This morning I decided to go backward in history searching for the last time our current t-square was in effect. It took me a while, but eventually (fact check me in case I’m wrong) I found the year 545 AD. Since in my opinion this Jupiter/Saturn/Neptune t-square has had a lot to do with conflicting religious, philosophical, and political values I began searching for anything I could that might somehow provide us with an archetypal or thematic bridge between then and now.
Here is what I found…
* Perhaps most strikingly a number of sources I found online (though there are definitely conflicting claims on the web) date this year as the year the prophet Muhammad’s father was born. Obviously this theme is clearly connected to much of what’s going on in the world today, especially regarding religious extremism in the middle east.
* The famous Irish monastery Clonmacnoise was built and established between 544 and 545. The monastery was to become “a major centre of religion, learning, craftsmanship, and trade by the 9th century,” according to Wikipedia! What’s perhaps most interesting is that the famous monastery was founded by a very young person named Saint Ciaran of Clonmacnoise, who died of a plague shortly after the monastery was built. Today the ruins of the monastery have been used to hold a large catholic youth festival. These themes fit very clearly with the generational elements of the Saturn/Jupiter, in addition to the saintly and imaginative qualities of Neptune.
* The emperor Justinian mustered a large army to confront the Persians in 544 and finally a peace treaty was formed between the two sides in 545. During this same time there was also a widespread plague that had major financial and agricultural implications, and Justinian was apparently dealing with simultaneous uprisings from various ares of the empire (again I found some conflicting dates/sources but most involved the year 545).
* According to several sources, the Synod of Brefi was held by the church in 545 in order to condemn the Pelagian heresy, which was the belief that original sin did not stain human nature and that free will is still capable of choosing good, or finding salvation, without divine aid. Interestingly, Pelagius himself rejected many of the beliefs associated with his name. However, Pelagius was also defending the inherent dignity of the flesh or the human condition. These exact kinds of doctrinal disputes as well as the issues of heresy, witch hunts, what is pure or impure, debates about free will or original doctrines versus modern deviations from traditional dogma are all part of many of the present debates we’re seeing today within astrology, religion, politics, etc. (Again the sources on most of these events are hard to verify, so I take this only as a very loose exercise in archetypal detective work)
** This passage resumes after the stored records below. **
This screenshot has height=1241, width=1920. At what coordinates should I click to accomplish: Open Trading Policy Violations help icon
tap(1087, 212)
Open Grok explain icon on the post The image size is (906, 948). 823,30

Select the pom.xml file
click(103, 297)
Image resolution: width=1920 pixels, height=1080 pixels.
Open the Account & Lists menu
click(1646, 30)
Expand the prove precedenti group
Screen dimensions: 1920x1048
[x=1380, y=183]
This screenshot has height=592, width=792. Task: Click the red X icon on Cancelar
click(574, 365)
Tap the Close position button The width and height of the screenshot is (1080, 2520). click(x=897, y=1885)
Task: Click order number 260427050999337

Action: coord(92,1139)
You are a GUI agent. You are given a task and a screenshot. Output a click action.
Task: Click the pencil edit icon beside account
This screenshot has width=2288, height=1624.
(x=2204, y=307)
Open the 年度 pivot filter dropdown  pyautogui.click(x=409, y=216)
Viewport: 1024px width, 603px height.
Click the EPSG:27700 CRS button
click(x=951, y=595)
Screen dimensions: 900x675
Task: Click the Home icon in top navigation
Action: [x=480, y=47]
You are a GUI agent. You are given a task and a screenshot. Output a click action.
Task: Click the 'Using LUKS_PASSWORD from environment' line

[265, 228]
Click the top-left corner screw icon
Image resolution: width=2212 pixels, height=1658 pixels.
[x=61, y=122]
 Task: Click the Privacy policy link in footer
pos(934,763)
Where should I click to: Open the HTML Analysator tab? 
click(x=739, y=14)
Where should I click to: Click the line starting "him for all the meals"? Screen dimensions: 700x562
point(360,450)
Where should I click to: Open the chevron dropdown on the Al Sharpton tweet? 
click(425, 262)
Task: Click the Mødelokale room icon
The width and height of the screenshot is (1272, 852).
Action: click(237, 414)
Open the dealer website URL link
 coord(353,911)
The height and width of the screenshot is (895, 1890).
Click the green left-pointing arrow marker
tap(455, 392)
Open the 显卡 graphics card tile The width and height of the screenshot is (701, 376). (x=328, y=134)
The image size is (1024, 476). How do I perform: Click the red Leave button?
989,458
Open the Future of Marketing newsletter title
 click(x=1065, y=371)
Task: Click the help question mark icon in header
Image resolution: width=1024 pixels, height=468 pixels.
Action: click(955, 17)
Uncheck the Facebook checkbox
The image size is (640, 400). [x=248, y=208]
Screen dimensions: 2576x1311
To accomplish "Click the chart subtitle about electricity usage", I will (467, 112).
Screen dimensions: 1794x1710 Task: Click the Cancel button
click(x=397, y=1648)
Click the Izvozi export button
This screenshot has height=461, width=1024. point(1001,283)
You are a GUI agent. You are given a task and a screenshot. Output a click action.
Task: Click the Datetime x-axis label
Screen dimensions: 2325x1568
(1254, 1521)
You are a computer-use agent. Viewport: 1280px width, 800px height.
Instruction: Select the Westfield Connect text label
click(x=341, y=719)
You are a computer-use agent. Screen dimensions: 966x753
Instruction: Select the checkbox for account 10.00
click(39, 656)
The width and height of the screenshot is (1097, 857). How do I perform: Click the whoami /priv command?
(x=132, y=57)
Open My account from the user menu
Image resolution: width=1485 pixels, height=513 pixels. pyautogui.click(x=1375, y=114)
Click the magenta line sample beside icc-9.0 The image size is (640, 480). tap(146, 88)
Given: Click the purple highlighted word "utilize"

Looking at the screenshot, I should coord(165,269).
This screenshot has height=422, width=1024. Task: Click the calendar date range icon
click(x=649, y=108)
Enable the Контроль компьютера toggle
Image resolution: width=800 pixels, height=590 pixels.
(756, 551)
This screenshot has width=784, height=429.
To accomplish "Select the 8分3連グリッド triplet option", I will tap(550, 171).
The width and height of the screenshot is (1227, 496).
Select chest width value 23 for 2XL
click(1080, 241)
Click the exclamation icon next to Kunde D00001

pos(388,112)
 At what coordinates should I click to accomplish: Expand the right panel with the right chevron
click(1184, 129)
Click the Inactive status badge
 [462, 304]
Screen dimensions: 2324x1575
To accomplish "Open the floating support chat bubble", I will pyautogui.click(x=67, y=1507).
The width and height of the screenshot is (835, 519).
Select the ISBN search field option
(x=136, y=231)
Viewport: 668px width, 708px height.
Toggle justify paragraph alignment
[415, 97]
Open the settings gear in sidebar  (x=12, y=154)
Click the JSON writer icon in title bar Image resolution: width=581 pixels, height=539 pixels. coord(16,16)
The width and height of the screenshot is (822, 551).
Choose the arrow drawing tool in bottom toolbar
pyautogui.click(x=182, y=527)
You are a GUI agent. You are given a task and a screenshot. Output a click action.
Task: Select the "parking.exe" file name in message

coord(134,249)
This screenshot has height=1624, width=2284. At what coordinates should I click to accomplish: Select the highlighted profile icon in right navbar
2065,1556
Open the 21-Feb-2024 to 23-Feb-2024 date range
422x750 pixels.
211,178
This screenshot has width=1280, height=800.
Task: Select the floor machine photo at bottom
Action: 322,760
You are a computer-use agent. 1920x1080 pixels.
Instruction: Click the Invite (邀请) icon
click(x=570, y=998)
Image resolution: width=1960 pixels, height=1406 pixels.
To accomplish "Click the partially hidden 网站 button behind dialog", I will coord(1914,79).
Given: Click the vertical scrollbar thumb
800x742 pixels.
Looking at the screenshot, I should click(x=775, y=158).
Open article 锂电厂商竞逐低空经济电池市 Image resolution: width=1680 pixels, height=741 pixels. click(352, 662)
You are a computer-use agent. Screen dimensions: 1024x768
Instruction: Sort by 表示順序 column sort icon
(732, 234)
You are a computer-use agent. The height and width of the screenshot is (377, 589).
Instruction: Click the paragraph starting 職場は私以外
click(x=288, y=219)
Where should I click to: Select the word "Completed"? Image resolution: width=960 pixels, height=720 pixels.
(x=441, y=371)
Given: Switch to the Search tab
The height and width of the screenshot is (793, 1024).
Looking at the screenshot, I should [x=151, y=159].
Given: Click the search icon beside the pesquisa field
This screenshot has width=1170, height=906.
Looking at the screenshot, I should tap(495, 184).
There are probably lots of other interesting historical facts we could dig up to gain more insight into the mutable t-square, but in some ways the point of this kind of research goes beyond the thematic connections we make. The research itself is valuable because it reminds us of the timelessness of time itself. This kind of digging into the planetary past reminds us that we are living through time as much as we are bound by it. Time is cyclical as much as it is progressive or linear. Progress on any level is in some ways a delusion, just as we don’t meditate to “get somewhere” or “obtain something” in some literal sense. Archetypal research, for me, is therefore like a deep breathing exercise. It’s about opening a kind of visual apparatus, a form of insight that looks backward and forward simultaneously, until we arrive again to the moving center, the non literal nexus. The heavenly sphere, not necessarily the actual body, of the Sun.
Prayer: The center is not literally a center, the past is not literally in the past, and the future is not literally in front of us…help us to see through time…as though by a ray of light we see the sky.